Data for this task:
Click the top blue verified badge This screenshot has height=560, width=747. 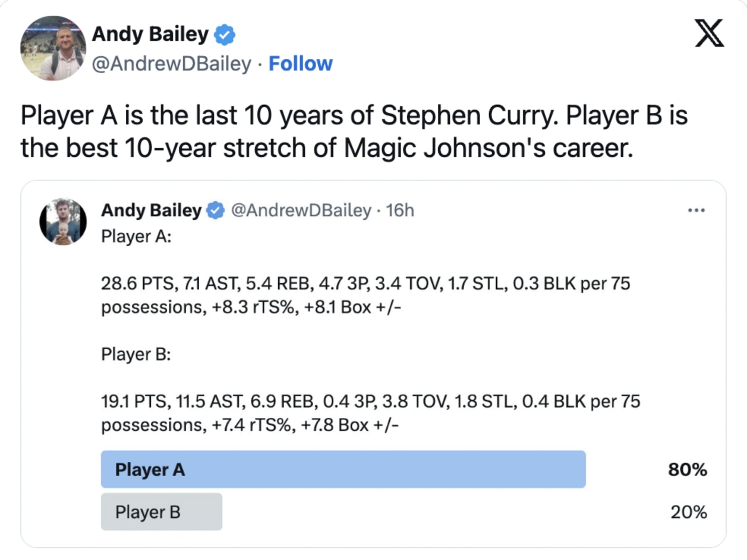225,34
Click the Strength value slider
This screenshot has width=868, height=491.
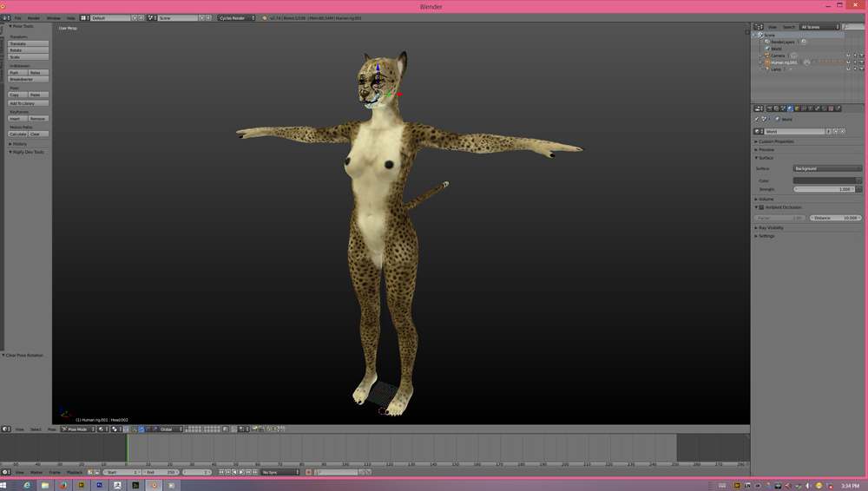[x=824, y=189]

...

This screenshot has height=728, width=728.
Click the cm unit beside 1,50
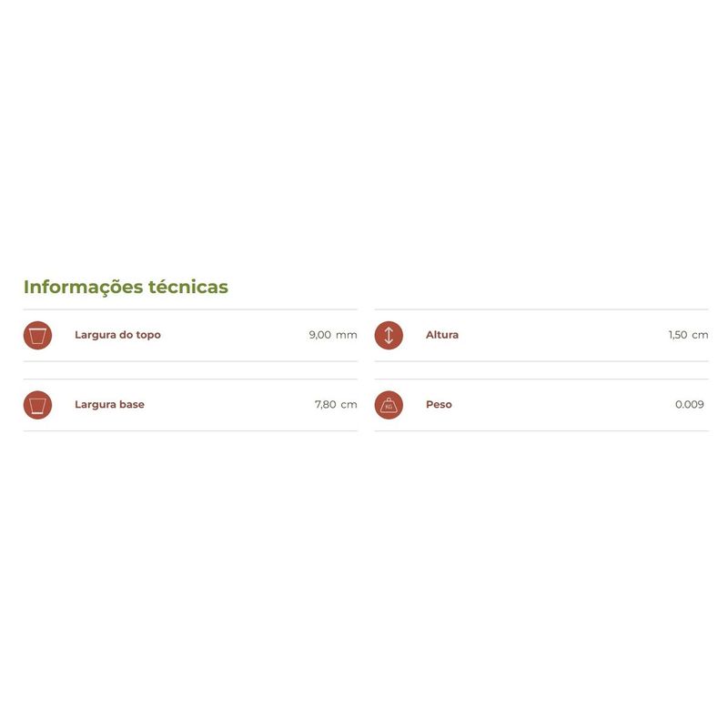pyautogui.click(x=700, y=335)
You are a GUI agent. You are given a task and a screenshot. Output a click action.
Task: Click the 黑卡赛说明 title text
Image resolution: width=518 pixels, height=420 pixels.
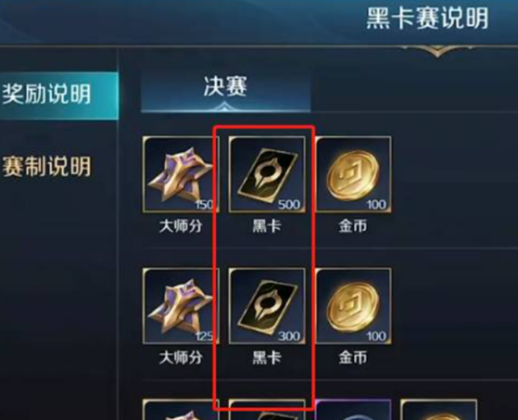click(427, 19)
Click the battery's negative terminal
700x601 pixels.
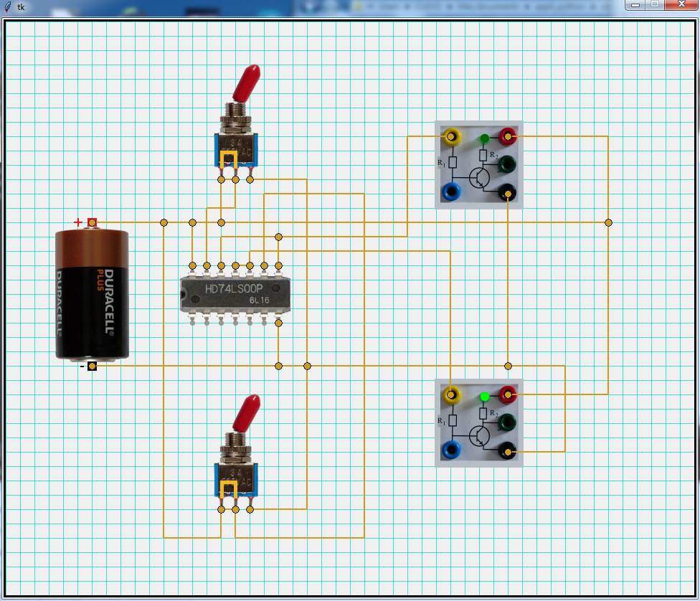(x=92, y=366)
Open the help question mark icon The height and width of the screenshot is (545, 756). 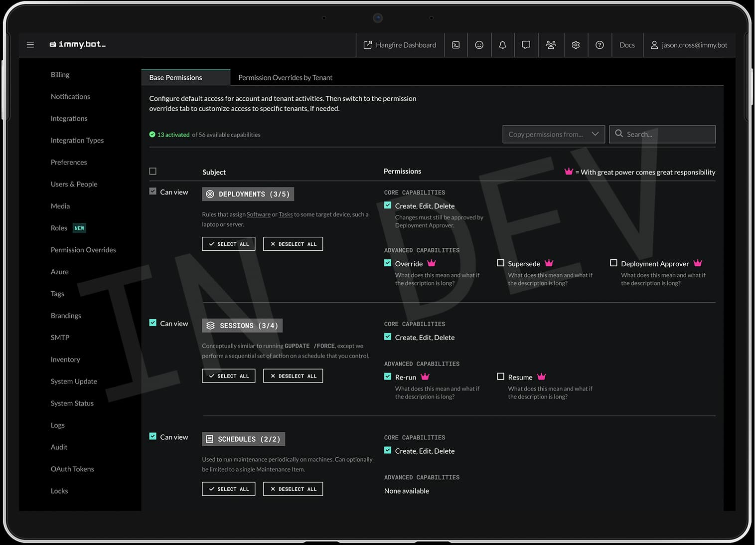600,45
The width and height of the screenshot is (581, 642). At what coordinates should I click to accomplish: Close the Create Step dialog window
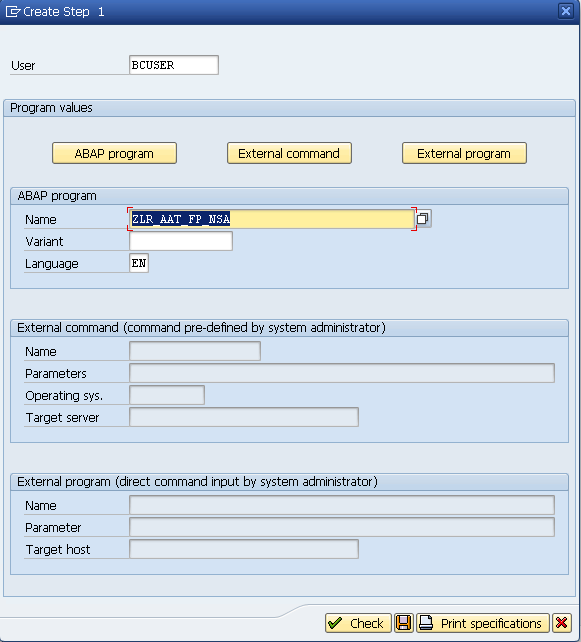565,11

Exercise instructions:
Output exactly the lines above that lie between the line with "This screenshot has height=728, width=728." and the line with "Task: Click the 黑卡赛说明 title text", those two lines included, and no pictures.

Response area:
This screenshot has height=728, width=728.
Click the cm unit beside 1,50
pyautogui.click(x=700, y=335)
You are a GUI agent. You are given a task and a screenshot. Output a click action.
Task: Click the 黑卡赛说明 title text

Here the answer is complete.